His crime? Possession of 1 ounce of marijuana. In Oklahoma, a
wheelchair-bound paraplegic who used medicinal marijuana to control
muscle spasms caused by his broken back was sentenced to 10 years
in prison. His crime? Possession of 2 ounces of marijuana.
Another Oklahoma man is serving 75 years in prison for
growing only 5 marijuana plants. (These are not misprints.)
Prohibition is the number one cause of America's exploding prison
population. Many non-violent drug offenders are now serving longer
prison sentences than murderers, rapists, and other violent
criminals. It costs taxpayers $30,000 per year to imprison just one
non-violent drug offender. Politicians are spending billions of tax
dollars to build new prisons and jails so more and more non-violent
drug offenders can be warehoused. Meanwhile, funding for education
and other services are being strained.
Reducing drug abuse is a desirable goal, but law enforcement
methods used to obtain that goal are counterproductive. Prohibition
costs billions to enforce, creates a black market that generates
violence and corruption, and makes criminals out of millions of
productive and harmless adults. Adult use of alcohol and tobacco is
accepted, but adult use of marijuana is considered criminal
behavior. Why?
The main rationalization for Prohibition is to keep marijuana
away from children. That rationalization does not reflect reality.
Several surveys reveal that teenagers can obtain marijuana easier
than they can obtain the legal drugs of beer or wine. In Holland,
where sale of marijuana to adults is openly accepted, the percentage
of teenagers using marijuana is less than half that of
American teenagers. Because America's marijuana trade is totally
unregulated, marijuana dealers are on the streets selling to
anybody--especially teenagers. Regulating marijuana like wine would
put street dealers out of business, would make marijuana dealers pay
taxes, and would restrict sales to adults only. Prohibition does
not make it difficult for teenagers to obtain marijuana. Tougher
marijuana laws have not reduced marijuana use. Marijuana use
has increasedevery single year since 1991.
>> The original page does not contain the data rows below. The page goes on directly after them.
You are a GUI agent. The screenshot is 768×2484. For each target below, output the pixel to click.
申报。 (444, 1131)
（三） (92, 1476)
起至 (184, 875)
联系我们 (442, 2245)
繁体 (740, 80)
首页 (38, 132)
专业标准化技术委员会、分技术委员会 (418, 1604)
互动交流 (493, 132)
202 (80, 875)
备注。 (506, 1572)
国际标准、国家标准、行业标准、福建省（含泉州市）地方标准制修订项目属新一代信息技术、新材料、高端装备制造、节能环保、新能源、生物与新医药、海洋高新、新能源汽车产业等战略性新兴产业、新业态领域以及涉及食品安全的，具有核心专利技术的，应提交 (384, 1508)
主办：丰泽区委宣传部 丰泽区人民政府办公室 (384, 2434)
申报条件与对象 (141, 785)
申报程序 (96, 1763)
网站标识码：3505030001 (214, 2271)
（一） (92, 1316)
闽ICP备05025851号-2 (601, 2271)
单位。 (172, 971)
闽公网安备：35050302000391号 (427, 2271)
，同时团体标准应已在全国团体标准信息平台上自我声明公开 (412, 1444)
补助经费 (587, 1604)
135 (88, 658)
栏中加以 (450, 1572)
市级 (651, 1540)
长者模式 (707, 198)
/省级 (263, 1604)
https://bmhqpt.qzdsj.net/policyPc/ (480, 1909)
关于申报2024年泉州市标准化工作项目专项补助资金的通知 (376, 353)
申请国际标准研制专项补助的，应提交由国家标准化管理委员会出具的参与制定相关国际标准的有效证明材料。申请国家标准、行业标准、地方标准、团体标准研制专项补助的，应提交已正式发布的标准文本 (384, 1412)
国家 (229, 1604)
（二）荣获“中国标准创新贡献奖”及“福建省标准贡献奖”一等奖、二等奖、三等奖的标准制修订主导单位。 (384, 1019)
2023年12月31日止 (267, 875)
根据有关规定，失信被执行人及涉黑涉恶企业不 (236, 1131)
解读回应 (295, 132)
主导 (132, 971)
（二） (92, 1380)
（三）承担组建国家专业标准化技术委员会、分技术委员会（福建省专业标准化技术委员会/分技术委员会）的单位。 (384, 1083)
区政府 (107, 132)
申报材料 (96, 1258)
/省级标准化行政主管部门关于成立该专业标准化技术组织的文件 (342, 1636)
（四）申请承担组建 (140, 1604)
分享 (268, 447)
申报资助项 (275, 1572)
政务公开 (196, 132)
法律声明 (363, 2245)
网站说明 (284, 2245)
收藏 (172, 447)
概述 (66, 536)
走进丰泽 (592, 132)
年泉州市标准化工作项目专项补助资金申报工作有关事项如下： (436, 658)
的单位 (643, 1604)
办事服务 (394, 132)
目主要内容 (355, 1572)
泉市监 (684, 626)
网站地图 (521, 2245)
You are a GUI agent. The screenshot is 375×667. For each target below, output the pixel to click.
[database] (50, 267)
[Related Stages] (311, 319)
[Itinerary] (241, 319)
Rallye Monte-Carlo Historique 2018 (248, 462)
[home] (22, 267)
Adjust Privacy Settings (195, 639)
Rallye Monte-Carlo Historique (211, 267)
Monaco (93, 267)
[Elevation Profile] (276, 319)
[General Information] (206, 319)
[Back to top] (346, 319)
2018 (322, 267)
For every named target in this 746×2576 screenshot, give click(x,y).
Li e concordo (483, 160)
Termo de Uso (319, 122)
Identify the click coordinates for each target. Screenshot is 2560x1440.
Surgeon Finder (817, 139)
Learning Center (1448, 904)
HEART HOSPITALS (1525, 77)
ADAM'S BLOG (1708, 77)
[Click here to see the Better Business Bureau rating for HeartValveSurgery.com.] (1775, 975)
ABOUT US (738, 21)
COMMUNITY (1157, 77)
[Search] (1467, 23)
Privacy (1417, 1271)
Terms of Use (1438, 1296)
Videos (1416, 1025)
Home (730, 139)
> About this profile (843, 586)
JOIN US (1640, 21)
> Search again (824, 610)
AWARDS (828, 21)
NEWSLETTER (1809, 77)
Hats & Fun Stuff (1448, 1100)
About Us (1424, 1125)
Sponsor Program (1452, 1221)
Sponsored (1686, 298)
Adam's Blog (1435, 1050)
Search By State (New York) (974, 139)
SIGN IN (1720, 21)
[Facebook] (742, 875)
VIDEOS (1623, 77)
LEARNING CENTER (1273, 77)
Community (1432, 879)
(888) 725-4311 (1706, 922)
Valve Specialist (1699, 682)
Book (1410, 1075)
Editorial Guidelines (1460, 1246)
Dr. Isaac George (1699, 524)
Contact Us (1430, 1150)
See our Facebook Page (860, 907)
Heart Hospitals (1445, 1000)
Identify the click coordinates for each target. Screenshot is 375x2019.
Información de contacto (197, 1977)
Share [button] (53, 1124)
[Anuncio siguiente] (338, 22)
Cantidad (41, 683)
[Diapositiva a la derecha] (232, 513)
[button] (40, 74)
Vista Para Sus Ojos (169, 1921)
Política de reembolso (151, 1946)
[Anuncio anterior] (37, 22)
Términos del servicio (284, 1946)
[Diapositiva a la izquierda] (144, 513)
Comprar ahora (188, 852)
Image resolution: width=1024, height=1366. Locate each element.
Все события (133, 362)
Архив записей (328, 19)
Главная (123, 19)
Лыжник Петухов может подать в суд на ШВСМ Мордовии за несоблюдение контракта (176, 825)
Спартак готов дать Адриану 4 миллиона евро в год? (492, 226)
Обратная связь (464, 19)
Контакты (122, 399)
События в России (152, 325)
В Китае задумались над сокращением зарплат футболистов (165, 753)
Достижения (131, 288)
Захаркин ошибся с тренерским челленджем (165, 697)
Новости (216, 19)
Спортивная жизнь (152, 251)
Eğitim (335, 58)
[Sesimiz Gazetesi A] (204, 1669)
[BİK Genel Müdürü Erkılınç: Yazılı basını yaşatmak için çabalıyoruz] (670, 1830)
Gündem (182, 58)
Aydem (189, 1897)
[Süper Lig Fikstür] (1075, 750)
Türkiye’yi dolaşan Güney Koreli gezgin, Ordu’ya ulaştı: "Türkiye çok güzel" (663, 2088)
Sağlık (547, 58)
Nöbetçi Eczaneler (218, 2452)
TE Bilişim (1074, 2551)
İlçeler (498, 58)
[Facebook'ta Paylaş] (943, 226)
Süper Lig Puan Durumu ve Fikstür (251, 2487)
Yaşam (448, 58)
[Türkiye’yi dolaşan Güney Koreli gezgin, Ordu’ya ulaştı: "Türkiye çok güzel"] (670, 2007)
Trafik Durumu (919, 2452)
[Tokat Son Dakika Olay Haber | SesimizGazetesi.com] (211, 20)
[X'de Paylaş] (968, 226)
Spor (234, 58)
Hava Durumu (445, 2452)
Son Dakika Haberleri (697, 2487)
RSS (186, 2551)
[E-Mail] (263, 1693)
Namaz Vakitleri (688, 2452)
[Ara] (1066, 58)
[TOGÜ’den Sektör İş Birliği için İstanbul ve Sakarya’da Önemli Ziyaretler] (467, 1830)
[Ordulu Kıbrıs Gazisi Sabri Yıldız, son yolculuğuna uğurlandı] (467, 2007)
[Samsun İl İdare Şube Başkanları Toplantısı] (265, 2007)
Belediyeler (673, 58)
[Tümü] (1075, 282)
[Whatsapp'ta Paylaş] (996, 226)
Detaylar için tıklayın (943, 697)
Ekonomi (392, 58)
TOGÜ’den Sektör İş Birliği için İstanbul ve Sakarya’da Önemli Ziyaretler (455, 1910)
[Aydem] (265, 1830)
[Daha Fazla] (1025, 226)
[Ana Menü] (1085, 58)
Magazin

In 1937 (the last year that marijuana was legal) only 100,000
Americans used marijuana. Now that marijuana is illegal, 30 million
Americans use marijuana, and marijuana is easily available to
anybody who wants it--including children and prison inmates. 600,000
Americans are arrested for marijuana violations every year and
thousands of them are sent to jail or prison, where many of them can
still obtain drugs. The government can't even keep drugs out of
its own prisons, yet the politicians keep telling us they can
rid the entire nation of marijuana by spending more tax dollars. The
government now spends $15 billion every year (a 1,500%
increase since 1980) waging a war on marijuana smokers--a war that
has lasted 60 years and is impossible to win. Another $5 billion
per year is lost in tax revenue that could be generated if marijuana
was regulated and taxed like wine.
For all practical purposes, Marijuana Prohibition is a
$15-billion-per-year government subsidy for drug traffickers,
organized crime, and street dealers. Because the government
prohibits well-regulated liquor stores from selling marijuana, the
government ensures that organized crime and street dealers will
flourish. Prohibition escalates violence and corruption as mobsters,
street gangs, and thugs fight for control of the marijuana trade.
Just as Alcohol Prohibition escalated violence and corruption during
the 1920s, Marijuana Prohibition does the same today.
Once all the facts are known, it becomes clear that America's
marijuana laws need reform. This issue must be openly debated using
only the facts. Groundless claims, meaningless statistics, and
exaggerated scare stories that have been peddled by politicians and
prohibitionists for the last 60 years must be rejected.